Personality

As you may know I, Guus, still don’t consider myself successful, although I am starting to see that I am and have been successful in many things. And one of the things I never wrote about, but that is often in my mind is the subject how successful people feel, feel themselves. Or how people who consider themselves successful feel themselves. Do they really feel different from me or you or not? I think so, I think many people I admire or consider successful feel better than I do. And I am starting to believe that many people around me feel better than I do. And that’s another subject I never wrote about. How does personality, how we are built, influence how happy or successful we are? Many of the people I consider successful are e.g. self help coaches of successful business people. And all those successful coaches look and talk the same: they have been poor and one day they decided they wanted to be successful or rich or something. And they did, they  managed, and that’s why I know them and that’s why they are rich. But it’s easy to tell other people what to do or how to get there if you’re already there. If you already made it. And those self help coaches like Tony Robbins, Bob Proctor and Esther Hicks often are very good talkers, very good ‘sales people’. And I’m quite sure that also successful business people like Richard Branson and Donald Trump have certain treats that makes them who they are.

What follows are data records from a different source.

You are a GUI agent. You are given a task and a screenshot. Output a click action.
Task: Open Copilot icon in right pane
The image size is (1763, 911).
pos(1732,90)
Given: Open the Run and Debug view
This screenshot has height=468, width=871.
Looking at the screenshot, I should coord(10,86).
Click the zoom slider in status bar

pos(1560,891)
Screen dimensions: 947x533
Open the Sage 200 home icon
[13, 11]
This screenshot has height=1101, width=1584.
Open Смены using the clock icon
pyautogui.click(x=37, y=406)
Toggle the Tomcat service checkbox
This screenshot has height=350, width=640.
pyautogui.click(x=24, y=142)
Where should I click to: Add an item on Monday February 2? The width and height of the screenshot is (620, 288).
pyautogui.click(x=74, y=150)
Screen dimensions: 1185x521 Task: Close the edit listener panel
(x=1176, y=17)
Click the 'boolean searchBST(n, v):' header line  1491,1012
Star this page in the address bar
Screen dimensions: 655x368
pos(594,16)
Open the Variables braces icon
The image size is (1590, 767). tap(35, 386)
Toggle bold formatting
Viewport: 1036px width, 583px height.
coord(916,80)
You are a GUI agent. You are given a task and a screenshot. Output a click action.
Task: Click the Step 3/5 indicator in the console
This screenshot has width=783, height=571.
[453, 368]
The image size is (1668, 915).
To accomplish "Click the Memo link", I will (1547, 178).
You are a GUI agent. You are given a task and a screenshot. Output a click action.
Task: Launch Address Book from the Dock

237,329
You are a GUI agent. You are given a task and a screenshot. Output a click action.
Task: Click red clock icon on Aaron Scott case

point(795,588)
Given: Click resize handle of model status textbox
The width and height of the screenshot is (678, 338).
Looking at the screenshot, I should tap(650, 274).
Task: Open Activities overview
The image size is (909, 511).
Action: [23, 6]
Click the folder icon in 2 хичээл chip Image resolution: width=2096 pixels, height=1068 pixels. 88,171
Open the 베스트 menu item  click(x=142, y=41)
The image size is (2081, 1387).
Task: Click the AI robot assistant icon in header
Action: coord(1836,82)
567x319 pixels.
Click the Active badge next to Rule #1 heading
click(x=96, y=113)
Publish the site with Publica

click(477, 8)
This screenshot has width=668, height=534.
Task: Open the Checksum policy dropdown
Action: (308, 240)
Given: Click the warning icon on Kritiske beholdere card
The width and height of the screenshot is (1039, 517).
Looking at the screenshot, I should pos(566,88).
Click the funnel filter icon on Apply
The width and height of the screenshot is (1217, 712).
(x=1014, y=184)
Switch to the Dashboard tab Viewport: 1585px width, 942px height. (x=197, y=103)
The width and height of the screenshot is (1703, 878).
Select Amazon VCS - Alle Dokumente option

And I know that i have certain treats that make me what I am. And I know I have done many of the things that are preached by those rich people. But I’m not there yet, so what’s going on? Can anybody become successful and rich? Somehow I believe yes and somehow I believe I’ll get out of this ‘rut’ and get my Pajero and will have enough money to live (not survive as I’m doing right now) and pay back my debts. But I still have no clue why and I’m still not fully sure why e.g. people leave me behind, don’t visit me or connect to me. That indeed must have something to do with ‘me’, but should I change something to change that? Or is all of this still ‘the secret’ that I didn’t find yet. And yes, I now know it’s not in hard work, because there have been periods where I have worked hard, very hard. And yes, that brought me quite some money, but deep down I didn’t feel happy as somehow I felt there was something ‘wrong’. And there was something wrong and I’m starting to know a bit what it was. And it’s not as wrong as it was anymore. But financially, businesswise for example I’m much worse off and that’s no fun as I feel like I can’t move anymore.

So maybe the next step is indeed something like mixing the two, the feeling good, the feeling myself AND the hard work, maybe my way now.